I hope he got a great deal of pleasure building his system - it does look very impressive (if not downright pretty), but it doesn't make me think any more, or less of his photography.
I started out with just the cheapest camera I could get my hands on, including working on my high school's yearbook staff in ~2000. Now that I've been working for over a decade and have some resources I pick up a few gadgets here and there for my hobbies.
I'm still a film guy when I want to go make pretty pictures - though I've taken some killer stuff on my iPhone of all things - I dont have a good digital camera, so all of my really good cameras are still film bodies - nothing to me beats the Ergonomics of an EOS-1
At the risk of giving myself the hug of death - https://leho.blastpuppy.com/~aloha/photos/
His entire site is dedicated to cameras and lenses, virtually nothing on actually composing or photographic technique. Most of his photos are generic family holiday snaps, particularly his newer photos.
Atom text editor (Give vsCode a try too). Also look at FileSearchEX, the proper way to find files.
Except securing it with Software Restriction Polices.
I am always enamored with the simplicity of one's living space being directly proportional to wealth. I try hard to not have much stuff, but my living options are seemingly always going to be working class style places with pretty much the antithesis of what is apparent in this photo.
Of course the camera lies, and I shouldn't compare my insides to some else's outsides. There's probably a new puppy being paper trained just behind the camera, or a bunch of pocket change and random pens in a pile usually on that desk, but I do lament that I may never have such a simple, clean, and uncluttered living space. The spaces I may ever have will have things like unvaulted ceilings, windowsills, trim, standard door size passages between rooms, probably carpet heh...
I do wonder if such things prevent clarity of thought.
I cannot see a reason why that particular comment is dead so I guess it's based on the posting history.

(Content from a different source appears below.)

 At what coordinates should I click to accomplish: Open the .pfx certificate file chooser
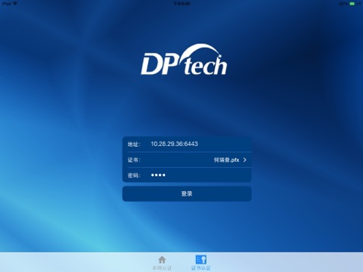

The sheer amount of useless shit that I threw away was astounding.
I guess I value time more now? Honestly I may have to sit on your question a while and maybe it was one that was lingering when I posted my comment.

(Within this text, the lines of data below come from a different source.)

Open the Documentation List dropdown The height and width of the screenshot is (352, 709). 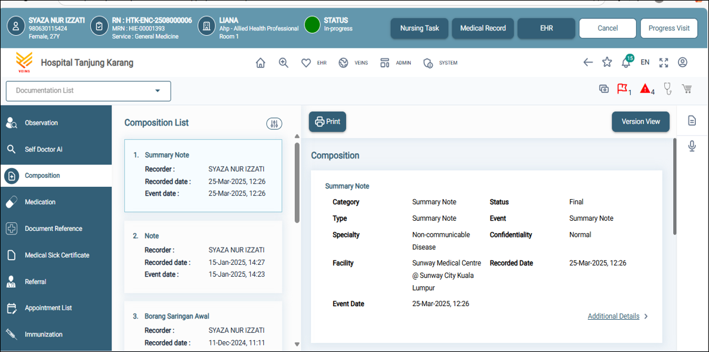coord(88,91)

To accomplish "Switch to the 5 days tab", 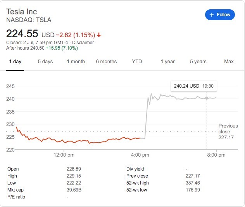I will pyautogui.click(x=45, y=62).
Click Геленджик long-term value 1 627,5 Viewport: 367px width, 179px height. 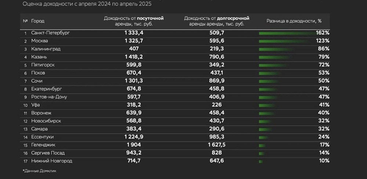point(217,145)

Are you using your own custom made jekyll site?
Just curious about how you designed your blog and what components you use
I have found it does a better job of handling the Sony files than just about anything else. Also is GPU accelerated.

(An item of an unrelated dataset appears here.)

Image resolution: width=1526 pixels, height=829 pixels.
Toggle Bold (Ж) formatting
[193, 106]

My experience is based on the Sony RX10 files, and a friend of mine who uses it for handling his A7Rii files.
A free version is available for use with Sony RAWs; or you can upgrade to the full version of the software at a low price. Just a happy user, I have no financial interest in the company.
So I keep exporting jpegs that look like garbage until Adobe decides to have decent support for the Fuji X line.
The problem with UAC is that 90% of users have no idea when it would be necessay to click "no" when that dialog box shows up. For them, it's the box that always annoys you and you have to just click "yes" to make it go away.
I understand what it's supposed to do, but have had it disabled since it was released, and have saved hours of task interruption it in exchange for no other problems.
When UAC is disabled, anything can run as administrative, but without confirmation or any real sign that it is, so a bit of a risk. Though not quite on the level of running Mac or Linux as root (Windows has another higher level priority, System), it is close to it.
IIRC it also disables some security features of Edge, if you use that. It might also disable some security features in Office, which is a bit more of a concern.
Also, OP should take a look at VS code. It integrates very well with GNU/Windows.
Water-cooled machine should be a custom loop. It's a lot more hassle, but that's exactly why it's interesting. All-in-one systems are just like traditional air systems with big radiators, the only big difference is that you can move the radiator around.
If you have build custom loops, you should really understand the difference. AIO are much closer to traditional air coolers, than to custom-loop water cooling.
Keep an eye on VRM btw. Point of failure in your system right now.